Lorsqu’on lui a demandé s’il avait déposé une plainte auprès de la police, il a répondu : "À quoi bon ? Le système israélien est de leur côté ; les soldats protègent les colons qui jettent des pierres. Lorsque les Palestiniens jettent des pierres sur les colons, ils mettent tout le camp de réfugiés de Jalazun sens dessus dessous. Mais quand c’est l’inverse ? Rien."
Hagai El-Ad, directeur exécutif de B’Tselem, a déclaré que "parler d’une tendance particulière manque la vue d’ensemble - c’est la réalité permanente, et elle produit des réalisations stratégiques sous la forme d’une prise de possession de la terre palestinienne. C’est quelque chose qu’Israël fait de nombreuses façons - certaines organisées, avec l’approbation des tribunaux, et d’autres par la violence qui a des résultats stratégiques.
"Il y a ici une façade propagandiste qui convient à Israël", a-t-il ajouté. "Il y a quelques mauvais colons, ou plus, d’un côté, et de l’autre le bon État d’Israël, qui cherche à faire respecter la loi. Mais ce n’est pas la vérité. L’État et les colons veulent tous deux la même chose : déposséder les Palestiniens de leurs terres."
Pendant ce temps, le ministre de la Défense Benny Gantz a fait pression pour un plan qui placerait plus de soldats dans la police dans le but d’envoyer plus de policiers en Cisjordanie, en partie pour remplir des rôles liés à la lutte contre la violence extrémiste.
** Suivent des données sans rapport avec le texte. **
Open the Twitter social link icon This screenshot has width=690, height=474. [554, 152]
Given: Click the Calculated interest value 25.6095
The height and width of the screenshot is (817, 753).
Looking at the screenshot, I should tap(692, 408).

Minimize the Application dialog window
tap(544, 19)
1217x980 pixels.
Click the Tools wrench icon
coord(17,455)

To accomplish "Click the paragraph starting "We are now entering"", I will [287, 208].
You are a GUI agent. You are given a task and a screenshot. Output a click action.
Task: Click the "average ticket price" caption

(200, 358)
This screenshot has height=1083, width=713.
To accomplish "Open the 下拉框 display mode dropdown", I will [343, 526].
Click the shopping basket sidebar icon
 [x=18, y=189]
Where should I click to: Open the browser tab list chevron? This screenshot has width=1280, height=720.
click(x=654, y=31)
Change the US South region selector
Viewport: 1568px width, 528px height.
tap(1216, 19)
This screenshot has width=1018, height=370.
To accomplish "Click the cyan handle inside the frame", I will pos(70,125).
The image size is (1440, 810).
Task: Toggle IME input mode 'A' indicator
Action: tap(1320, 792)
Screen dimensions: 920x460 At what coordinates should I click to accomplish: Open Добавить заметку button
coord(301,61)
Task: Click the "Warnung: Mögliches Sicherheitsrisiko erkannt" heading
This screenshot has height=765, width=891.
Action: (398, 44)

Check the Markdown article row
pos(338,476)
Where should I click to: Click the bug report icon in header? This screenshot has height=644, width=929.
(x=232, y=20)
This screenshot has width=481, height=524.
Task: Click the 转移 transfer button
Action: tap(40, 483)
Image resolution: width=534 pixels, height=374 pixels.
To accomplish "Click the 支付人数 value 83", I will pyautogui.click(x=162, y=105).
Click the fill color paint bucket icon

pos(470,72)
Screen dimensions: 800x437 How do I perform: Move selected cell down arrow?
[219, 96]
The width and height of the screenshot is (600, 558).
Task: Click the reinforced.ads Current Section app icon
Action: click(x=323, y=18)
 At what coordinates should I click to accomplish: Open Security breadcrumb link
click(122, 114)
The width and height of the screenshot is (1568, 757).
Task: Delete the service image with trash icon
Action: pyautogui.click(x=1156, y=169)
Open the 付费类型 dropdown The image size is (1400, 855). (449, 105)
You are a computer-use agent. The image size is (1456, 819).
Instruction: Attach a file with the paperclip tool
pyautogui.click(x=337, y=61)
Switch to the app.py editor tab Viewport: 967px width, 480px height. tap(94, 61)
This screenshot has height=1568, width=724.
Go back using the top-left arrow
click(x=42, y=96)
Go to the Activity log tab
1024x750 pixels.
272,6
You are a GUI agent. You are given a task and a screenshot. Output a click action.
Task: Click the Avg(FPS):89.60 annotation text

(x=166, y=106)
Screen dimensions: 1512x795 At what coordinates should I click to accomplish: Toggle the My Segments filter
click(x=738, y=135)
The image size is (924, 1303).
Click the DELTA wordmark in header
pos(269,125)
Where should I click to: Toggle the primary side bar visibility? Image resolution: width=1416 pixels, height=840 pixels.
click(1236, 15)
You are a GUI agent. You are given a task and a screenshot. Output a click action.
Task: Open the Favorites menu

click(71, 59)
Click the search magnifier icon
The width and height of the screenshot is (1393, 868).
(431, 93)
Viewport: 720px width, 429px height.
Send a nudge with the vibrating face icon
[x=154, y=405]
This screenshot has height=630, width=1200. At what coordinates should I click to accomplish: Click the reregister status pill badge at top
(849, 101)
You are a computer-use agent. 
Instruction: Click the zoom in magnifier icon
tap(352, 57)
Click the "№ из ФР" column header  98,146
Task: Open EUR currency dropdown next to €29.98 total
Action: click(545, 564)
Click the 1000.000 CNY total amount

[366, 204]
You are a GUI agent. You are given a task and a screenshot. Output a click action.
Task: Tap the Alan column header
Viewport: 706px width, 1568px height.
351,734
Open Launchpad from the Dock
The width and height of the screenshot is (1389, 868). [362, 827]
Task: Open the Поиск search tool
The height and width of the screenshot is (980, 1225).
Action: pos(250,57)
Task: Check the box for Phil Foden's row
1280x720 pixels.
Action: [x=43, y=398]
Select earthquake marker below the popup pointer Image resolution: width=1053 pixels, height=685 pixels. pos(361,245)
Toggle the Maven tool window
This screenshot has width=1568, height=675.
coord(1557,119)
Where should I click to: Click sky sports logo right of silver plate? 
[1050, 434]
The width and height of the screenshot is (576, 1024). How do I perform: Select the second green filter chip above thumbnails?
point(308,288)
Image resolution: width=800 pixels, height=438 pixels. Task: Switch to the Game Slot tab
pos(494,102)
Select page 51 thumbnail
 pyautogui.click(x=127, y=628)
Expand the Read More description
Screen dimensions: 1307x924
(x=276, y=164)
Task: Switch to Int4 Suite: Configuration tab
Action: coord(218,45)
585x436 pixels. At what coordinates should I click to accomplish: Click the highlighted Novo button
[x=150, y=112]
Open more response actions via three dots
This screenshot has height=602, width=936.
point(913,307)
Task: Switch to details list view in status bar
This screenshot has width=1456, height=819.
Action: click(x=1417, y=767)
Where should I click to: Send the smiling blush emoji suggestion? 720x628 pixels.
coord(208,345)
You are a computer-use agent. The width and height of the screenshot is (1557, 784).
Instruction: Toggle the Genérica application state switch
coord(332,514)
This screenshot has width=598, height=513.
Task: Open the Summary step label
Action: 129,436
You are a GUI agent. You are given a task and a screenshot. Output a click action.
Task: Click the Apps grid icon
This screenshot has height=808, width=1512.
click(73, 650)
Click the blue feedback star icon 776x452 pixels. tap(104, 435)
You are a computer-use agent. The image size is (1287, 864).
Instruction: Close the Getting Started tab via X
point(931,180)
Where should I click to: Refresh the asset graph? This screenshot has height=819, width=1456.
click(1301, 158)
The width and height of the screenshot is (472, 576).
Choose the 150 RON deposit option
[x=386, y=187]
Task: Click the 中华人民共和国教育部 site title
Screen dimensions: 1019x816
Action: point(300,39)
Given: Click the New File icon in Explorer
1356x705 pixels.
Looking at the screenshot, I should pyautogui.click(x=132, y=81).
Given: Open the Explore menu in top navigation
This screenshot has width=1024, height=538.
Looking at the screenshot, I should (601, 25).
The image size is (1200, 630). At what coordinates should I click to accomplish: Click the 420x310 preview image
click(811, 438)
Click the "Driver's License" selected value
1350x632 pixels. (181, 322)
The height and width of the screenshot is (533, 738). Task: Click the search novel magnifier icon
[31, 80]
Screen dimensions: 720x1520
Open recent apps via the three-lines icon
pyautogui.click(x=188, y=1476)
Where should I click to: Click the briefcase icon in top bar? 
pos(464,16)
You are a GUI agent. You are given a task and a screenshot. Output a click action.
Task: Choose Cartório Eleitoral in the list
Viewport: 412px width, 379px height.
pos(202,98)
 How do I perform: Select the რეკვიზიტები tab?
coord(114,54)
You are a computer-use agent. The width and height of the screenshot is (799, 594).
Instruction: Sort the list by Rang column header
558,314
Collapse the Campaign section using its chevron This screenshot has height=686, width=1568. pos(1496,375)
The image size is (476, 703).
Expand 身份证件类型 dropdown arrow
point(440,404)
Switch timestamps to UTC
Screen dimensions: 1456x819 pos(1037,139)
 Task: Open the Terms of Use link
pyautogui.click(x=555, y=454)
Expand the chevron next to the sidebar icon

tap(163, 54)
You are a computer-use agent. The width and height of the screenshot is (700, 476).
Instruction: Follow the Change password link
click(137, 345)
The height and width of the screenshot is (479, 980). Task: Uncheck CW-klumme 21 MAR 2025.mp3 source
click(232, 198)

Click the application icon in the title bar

Ce plan est le résultat d’une discussion, il y a quelques semaines, entre le ministre de la défense, le chef d’état-major militaire, le chef du Shin Bet et le commissaire de police, au cours de laquelle le commissaire a déclaré que le district de Judée et Samarie de la police manquait de personnel.
La police a déclaré que " tout rapport ou plainte reçu par la police et faisant suspecter une infraction pénale fait l’objet d’une enquête et est traité de manière approfondie et professionnelle ". Suite à un signalement de jets de pierres sur des résidences à Burin, la police a ouvert une enquête dans laquelle diverses actions sont menées afin de rechercher la vérité et de traduire les personnes impliquées en justice. La police israélienne continuera à agir à tout moment contre les incidents de violence et les perturbations de toute nature avec détermination et quelle que soit l’identité des personnes impliquées. Quant à l’autre cas qui a été mentionné, étant donné que tous les détails ne nous ont pas été donnés, nous ne sommes pas en mesure de répondre à l’incident."